Нам видится более правильным подход, при котором криптография реализована на смарт-карте, подключаемой к iOS-устройству (iPad или iPhone) с помощью совместимого с ней считывателя. "Аладдин Р.Д." предлагает такое устройство: оно подключается к iPad/iPhone через разъемы Apple Dock или Lightening. Дополнительно считыватель имеет microUSB-разъем и может быть подключен к рабочему компьютеру (Win/Mac/Linux) как обычный CCID-совместимый считыватель, не требующий установки драйверов.

В случае с платформой Android - если Android-устройство имеет возможность подключения USB-устройства, то этот же считыватель может использоваться и там. В остальных случаях мы рекомендуем использовать карту Secure MicroSD.
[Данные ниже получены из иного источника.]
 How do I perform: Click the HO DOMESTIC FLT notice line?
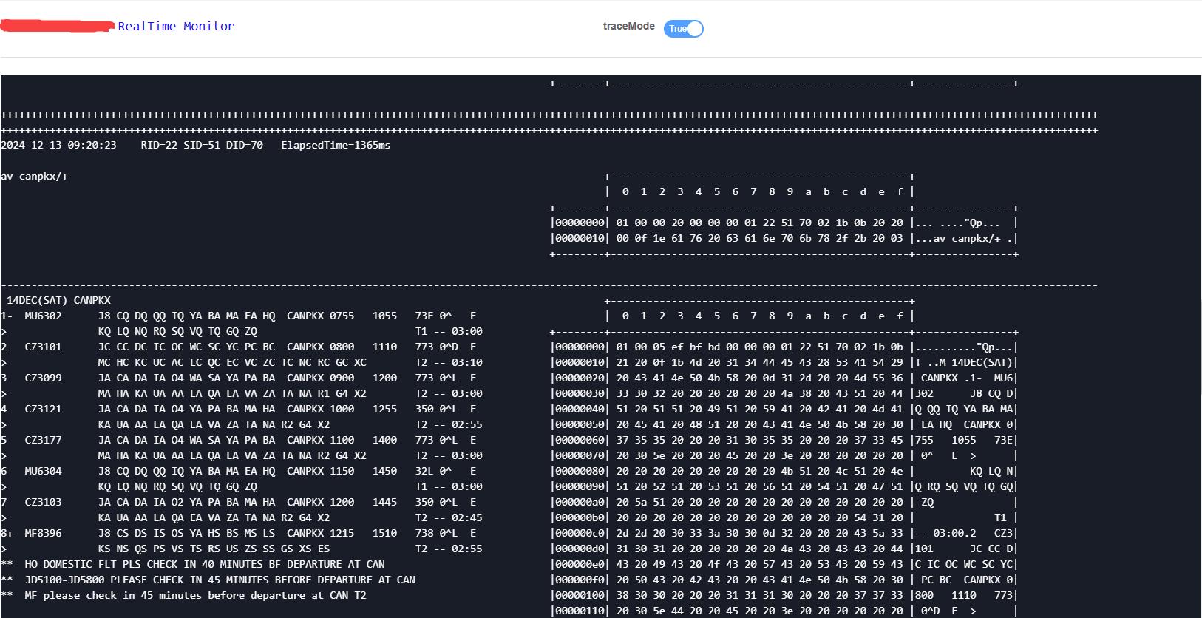205,565
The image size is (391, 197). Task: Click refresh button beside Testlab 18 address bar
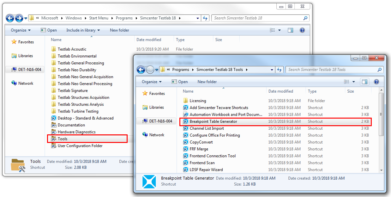(x=205, y=18)
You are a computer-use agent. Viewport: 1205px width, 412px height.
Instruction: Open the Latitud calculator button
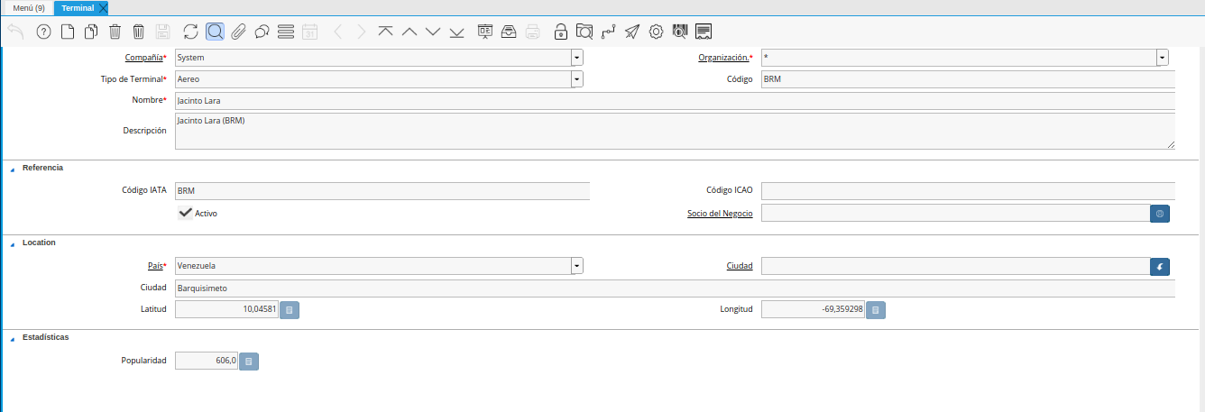[x=290, y=310]
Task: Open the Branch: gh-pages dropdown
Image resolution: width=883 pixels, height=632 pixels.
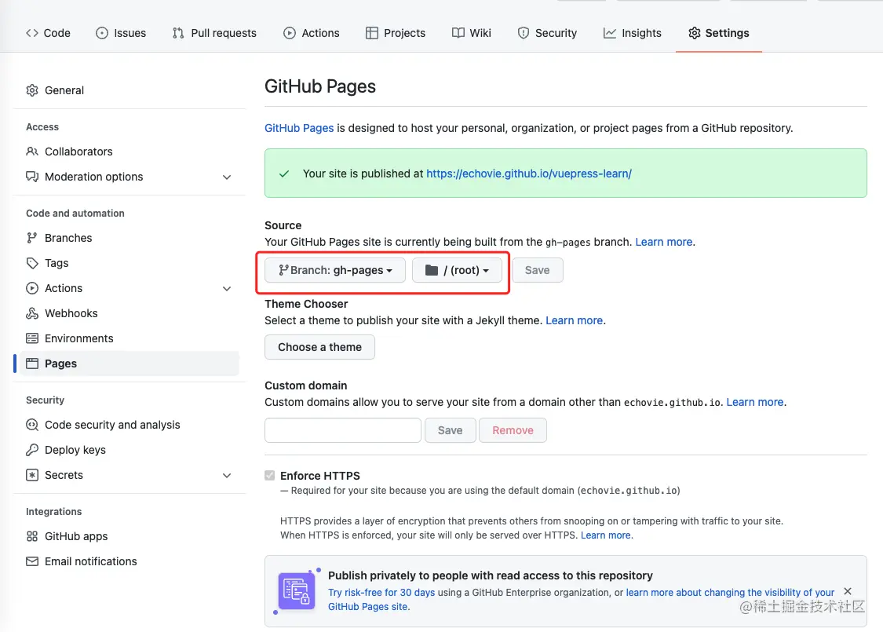Action: click(x=335, y=270)
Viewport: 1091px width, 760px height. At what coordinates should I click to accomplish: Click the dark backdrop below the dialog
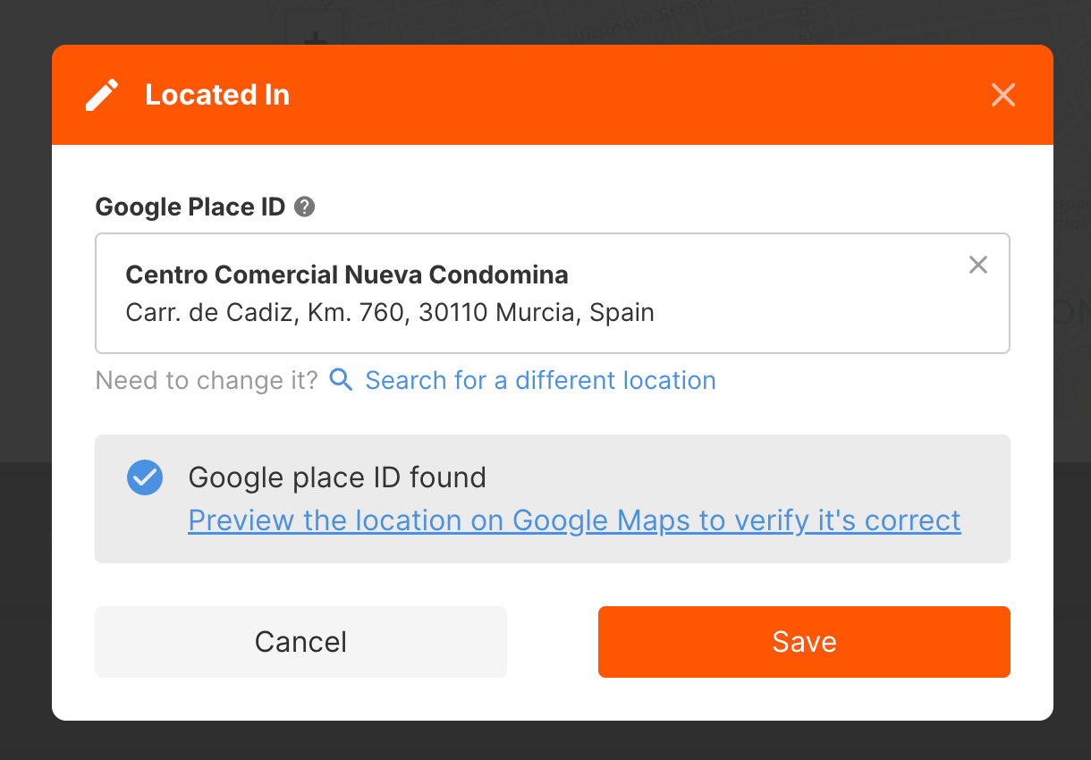(546, 740)
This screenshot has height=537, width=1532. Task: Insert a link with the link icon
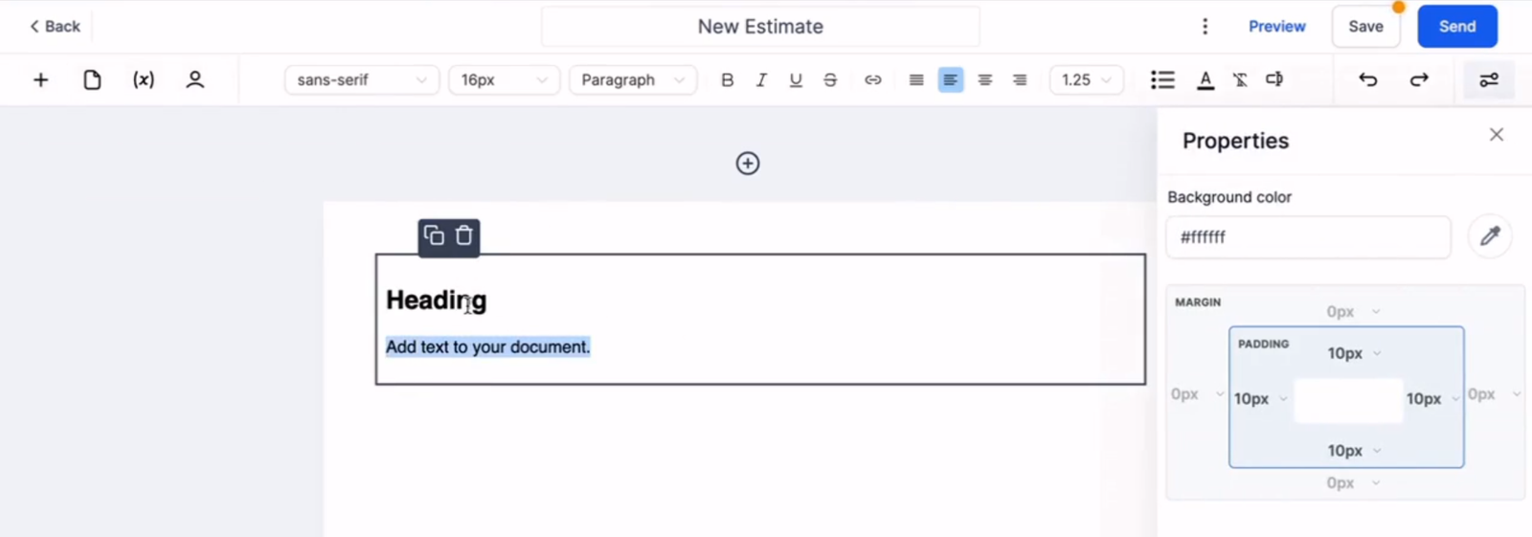[x=873, y=80]
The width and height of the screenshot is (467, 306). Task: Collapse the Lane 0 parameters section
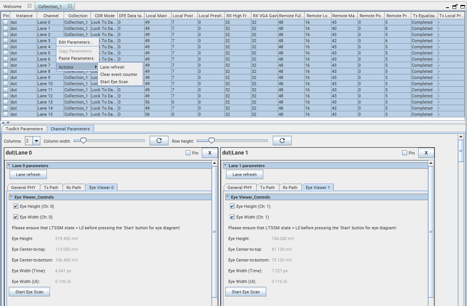click(x=9, y=166)
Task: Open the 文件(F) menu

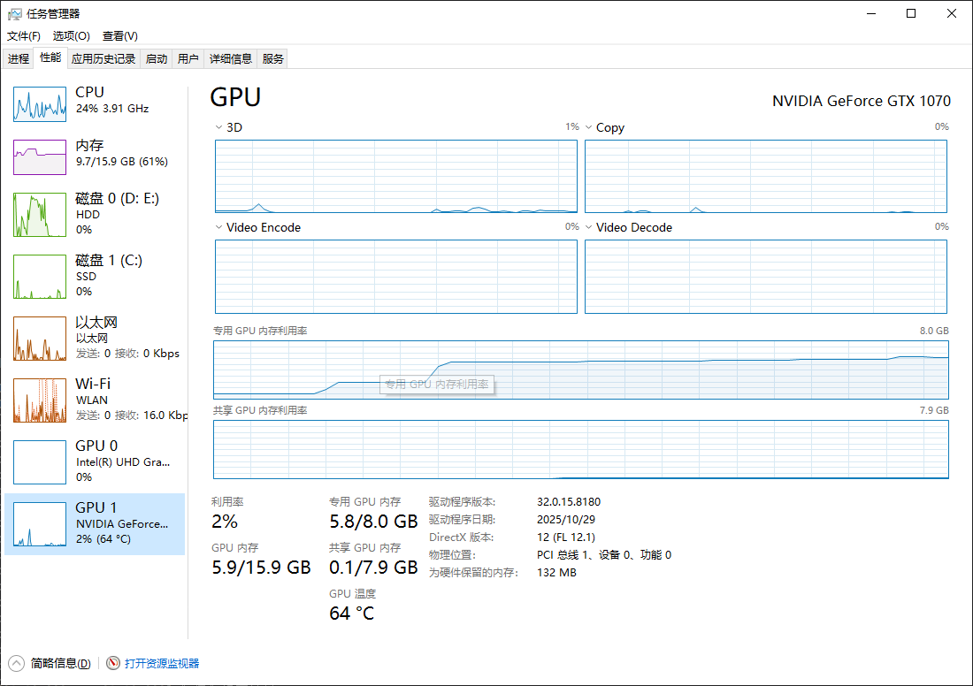Action: 24,36
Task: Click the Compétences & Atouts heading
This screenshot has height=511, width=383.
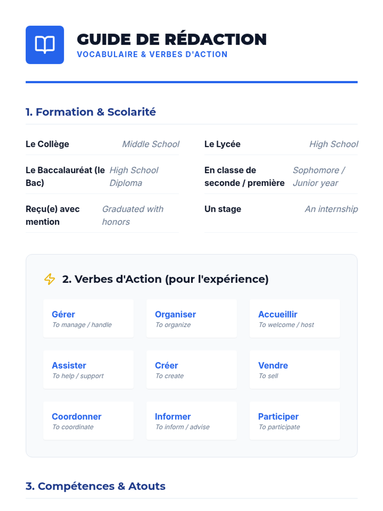Action: coord(96,486)
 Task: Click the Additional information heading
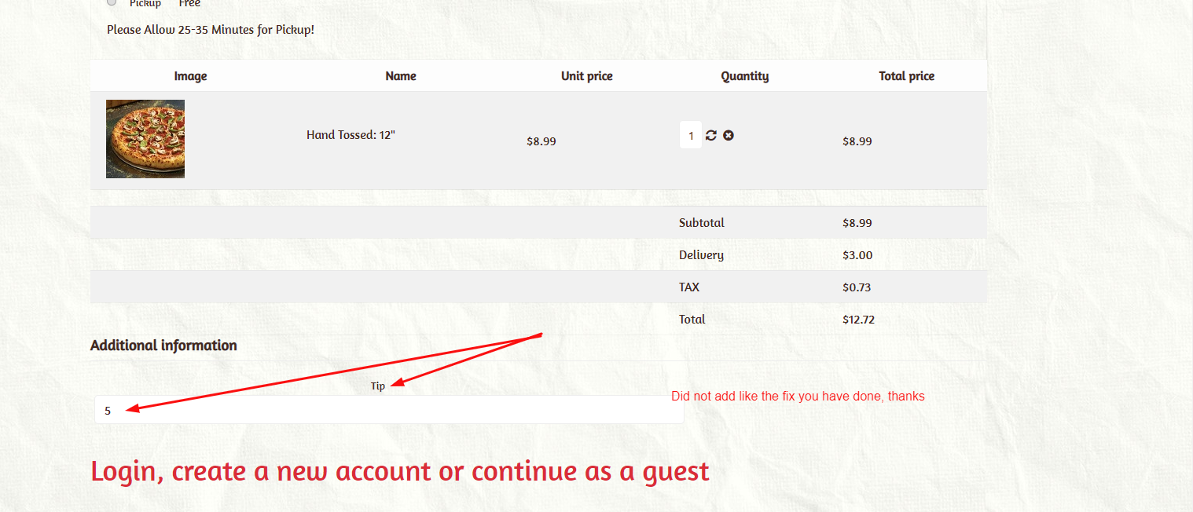pos(163,346)
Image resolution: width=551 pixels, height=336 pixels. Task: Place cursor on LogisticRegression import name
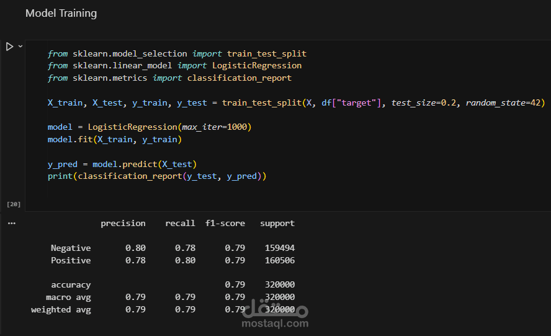point(257,65)
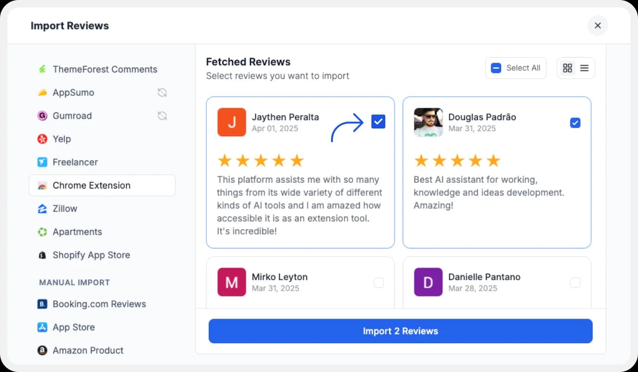Select the Amazon Product import source
The image size is (638, 372).
[x=88, y=350]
Такое решение лишено недостатков программных СКЗИ для мобильных платформ:

1. Хранение ключей на смарт-карте снимает ограничения, налагаемые на мобильное устройство. Криптографические ключи хранятся отдельно от защищаемых данных.
2. В сертификате ФСБ России на смарт-карту отсутствует привязка к операционным системам и их версиям. Обновление мобильной ОС не влияет на работоспособность смарт-карты.
3. Криптографические ключи не покидают смарт-карту, поэтому при резервном копировании они не могут быть скомпрометированы.
4. Смарт-карта защищена паролем (PIN). Это является дополнительной защитой закрытых ключей в случае утери смарт-карты.
5. С использованием смарт-карты с аппаратной реализацией российских криптоалгоритмов исчезает необходимость встраивания в мобильное приложение программной реализации криптоалгоритмов. Благодаря этому мобильное приложение может быть опубликовано в AppStore, Google Play или другом магазине приложений.

Таким образом, использование с мобильным устройством той же смарт-карты и тех же сертификатов пользователя, что и на PC существенно снижает нагрузку на администраторов информационных систем и офицеров безопасности.